## Data section
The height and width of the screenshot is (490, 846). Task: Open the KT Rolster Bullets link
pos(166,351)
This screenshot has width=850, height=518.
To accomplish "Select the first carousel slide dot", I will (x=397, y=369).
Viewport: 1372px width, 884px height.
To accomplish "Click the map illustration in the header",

---

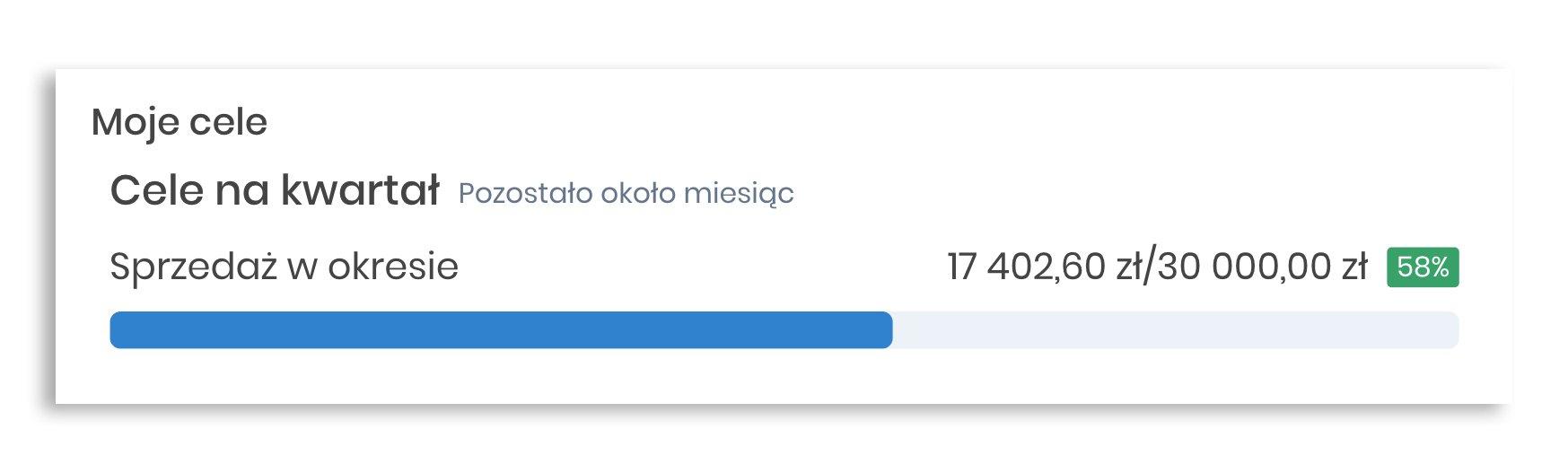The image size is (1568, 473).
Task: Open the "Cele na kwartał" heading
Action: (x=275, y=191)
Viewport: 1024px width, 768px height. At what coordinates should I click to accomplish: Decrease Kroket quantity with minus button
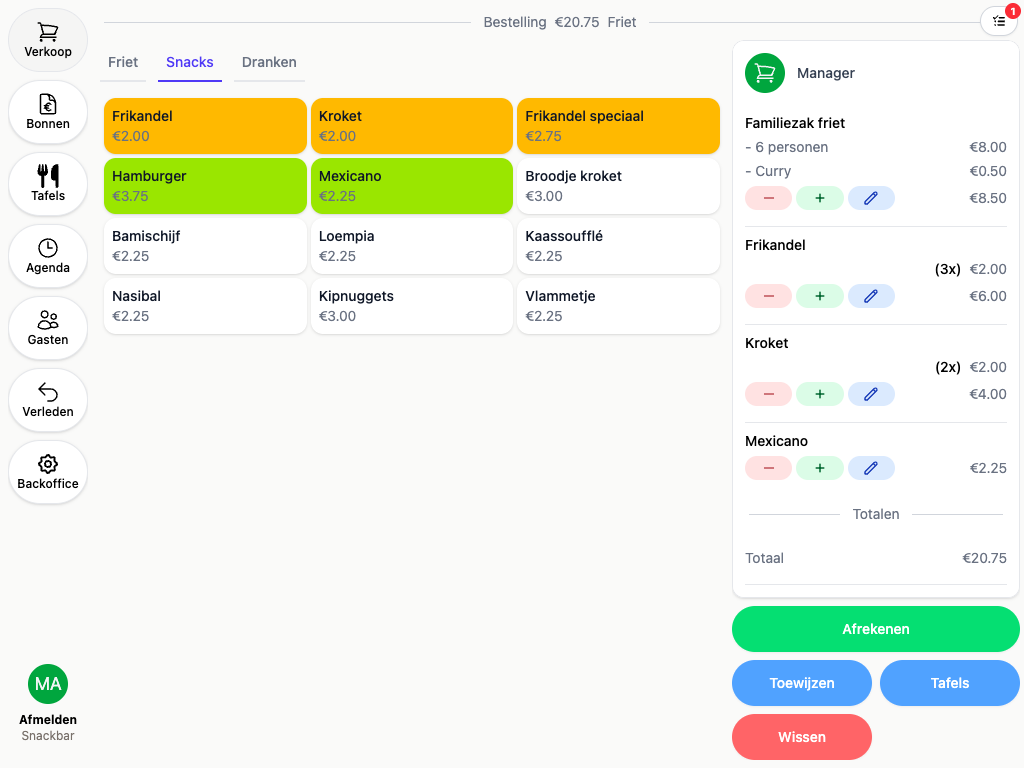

==

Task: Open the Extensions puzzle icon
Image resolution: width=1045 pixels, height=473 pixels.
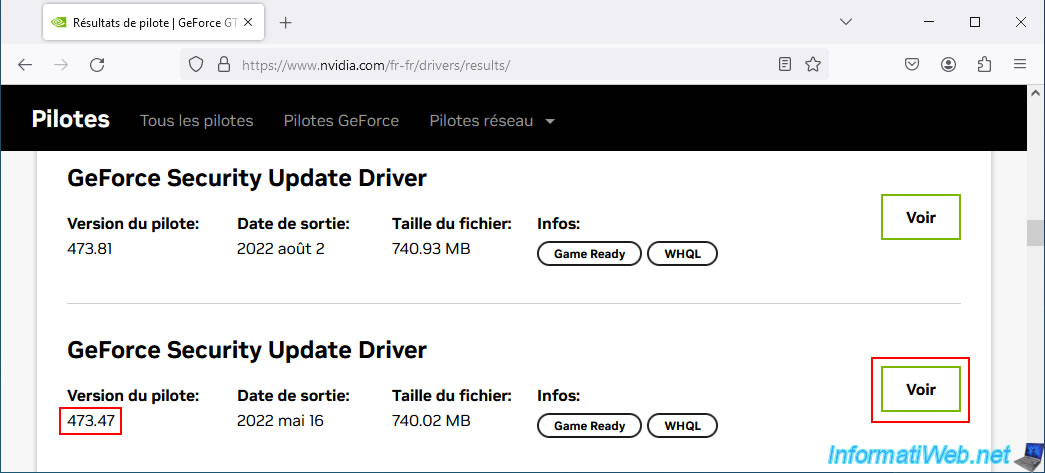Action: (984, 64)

## Exercise directions
Wherever the word "Viewport" appears in the data, return the whole line.

## Solution for this problem
Viewport: 1372px width, 884px height.
Viewport: 1024px width, 768px height. At what coordinates should I click to accomplish: Decrease Kroket quantity with minus button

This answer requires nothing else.